PostgreSQLには、PITRするためにWALファイルをアーカイブする機能があります。
しかし、アーカイブされたWALファイルはユーザが削除しない限り、溜まり続けるため、不要になったアーカイブWALは適宜削除する必要があります。
今回はその削除の判断の仕方と削除手順について書きます。
前提条件
- PostgreSQL 9.5.2
- CentOS 7.2
削除対象となるアーカイブWALとは
アーカイブされたWALファイルは、取得していたベースバックと組み合わせたPITRに使用します。
つまり、最も古いベースバックアップよりも古いアーカイブWALは使うことはないため、それらのファイルが削除対象となります。
削除対象となるアーカイブWALの確認方法
とても簡単です。
ベースバックアップ取得時に作成されるbackup_labelのSTART WAL LOCATIONで確認することができます。
以下の例の場合、対象のベースバックアップファイルが必要なWALファイルは「file 000000010000000000000036」とそれ以降のWALファイルということがわかります。つまり、000000010000000000000035、000000010000000000000034~でアーカイブWALは削除対象となります。
$ cat <取得したベースバックアップファイル>/backup_label
START WAL LOCATION: 0/36000028 (file 000000010000000000000036)

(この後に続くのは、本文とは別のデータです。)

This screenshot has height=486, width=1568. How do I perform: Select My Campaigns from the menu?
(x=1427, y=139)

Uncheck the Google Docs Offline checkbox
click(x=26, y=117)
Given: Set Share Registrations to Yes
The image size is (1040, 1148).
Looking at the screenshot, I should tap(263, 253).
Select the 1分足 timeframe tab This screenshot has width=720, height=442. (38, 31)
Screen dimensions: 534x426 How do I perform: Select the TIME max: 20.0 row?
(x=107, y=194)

CHECKPOINT LOCATION: 0/36000060
BACKUP METHOD: streamed
BACKUP FROM: master
START TIME: 2016-06-26 09:15:44 JST
LABEL: pg_basebackup base backup
※pg_basebackupで取得したベースバックアップの場合、上記のようなbackup_labelが作成されます。
補足1:アーカイブ機能を有効にする設定
そもそもの話として、WALファイルをアーカイブするには以下の設定が必要になります。
wal_level = archive
archive_mode = on
archive_command = '/bin/cp %p /home/kazu/local/pg952/arch/%f'
※PITRするには、wal_levelをarchive、hot_standbyにする必要があります。
※注意
2016年9月にリリースされたPostgreSQL9.6を使用する場合、archiveとhot_standbyが新しい設定値「replica」に統合されました。

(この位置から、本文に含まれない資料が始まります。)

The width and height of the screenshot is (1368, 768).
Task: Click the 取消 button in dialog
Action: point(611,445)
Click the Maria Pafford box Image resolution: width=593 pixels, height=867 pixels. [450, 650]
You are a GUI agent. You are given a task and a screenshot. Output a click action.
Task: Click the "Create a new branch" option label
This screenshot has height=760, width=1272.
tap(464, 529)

補足2:pg_archivecleanupによるアーカイブWALの削除
アーカイブWALを削除するためのコマンドがPostgreSQLでは提供されています。
http://www.postgresql.jp/document/9.5/html/pgarchivecleanup.html
とは言っても、結局は対象のアーカイブWALを指定する必要があるので、手で消すのとそんなに変わらないような気もします。
追記(2020/03/31)
すみません。内容に不備があったので、訂正します。
pg_archivecleanupは引数にバックアップ履歴ファイルを使用することで、対象のバックアップに不要なアーカイブWALを自動で抽出して処理をすることができます。

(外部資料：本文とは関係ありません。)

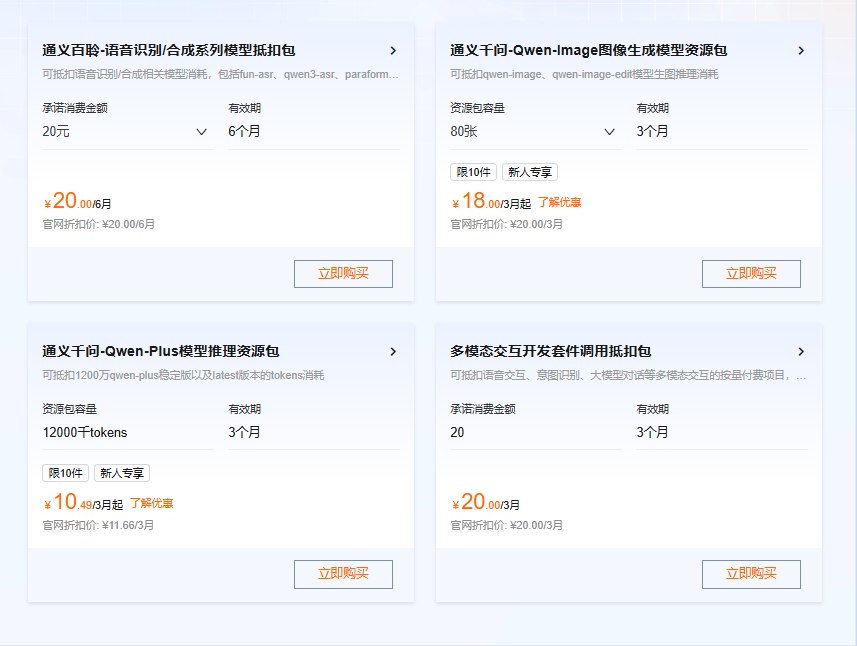The image size is (857, 646).
Task: Click 立即购买 for the speech recognition package
Action: tap(343, 274)
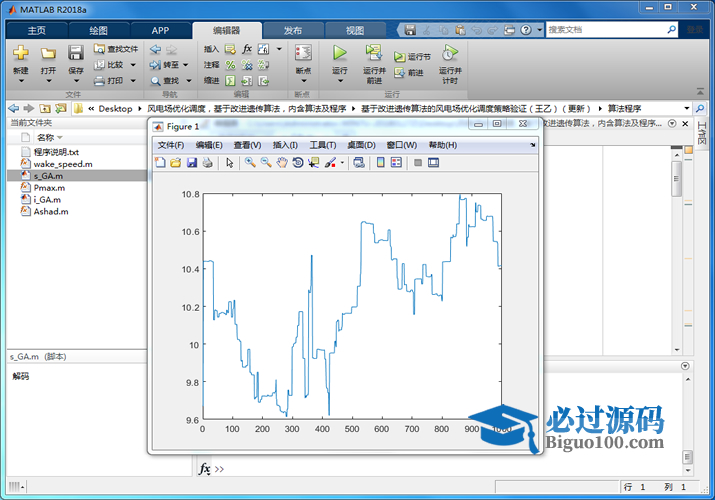The width and height of the screenshot is (715, 500).
Task: Toggle the Edit Plot arrow tool
Action: (229, 163)
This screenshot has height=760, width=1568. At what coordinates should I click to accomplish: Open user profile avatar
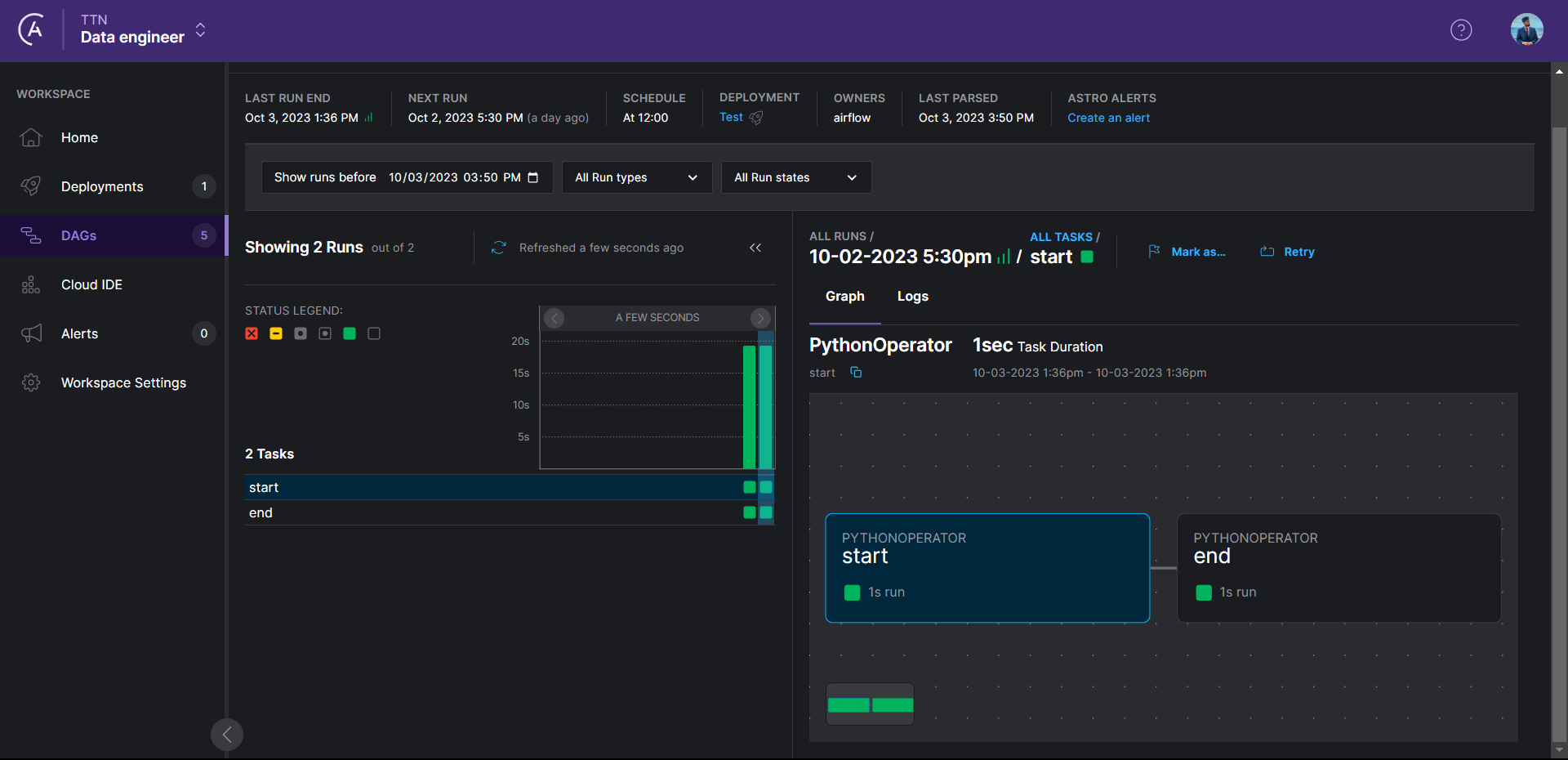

ですので、手動でやるよりは、このユーティリティツールを使用するほうが安全と言えます。
以下、実行例です。
$ pg_archivecleanup -n ~/local/11/arc 000000010000000000000005.000000D0.backup
/var/lib/pgsql/local/11/arc/000000010000000000000001
/var/lib/pgsql/local/11/arc/000000010000000000000002
/var/lib/pgsql/local/11/arc/000000010000000000000003
/var/lib/pgsql/local/11/arc/000000010000000000000004
-n
はドライランオプションで、削除対象となるアーカイブWALを表示することができます。
第2引数にはアーカイブディレクトリを指定し、第2引数はバックアップ履歴ファイルの名前を指定しています。(このとき、バックアップ履歴ファイルは第1引数のディレクトリ内のものが選択されることに注意してください。)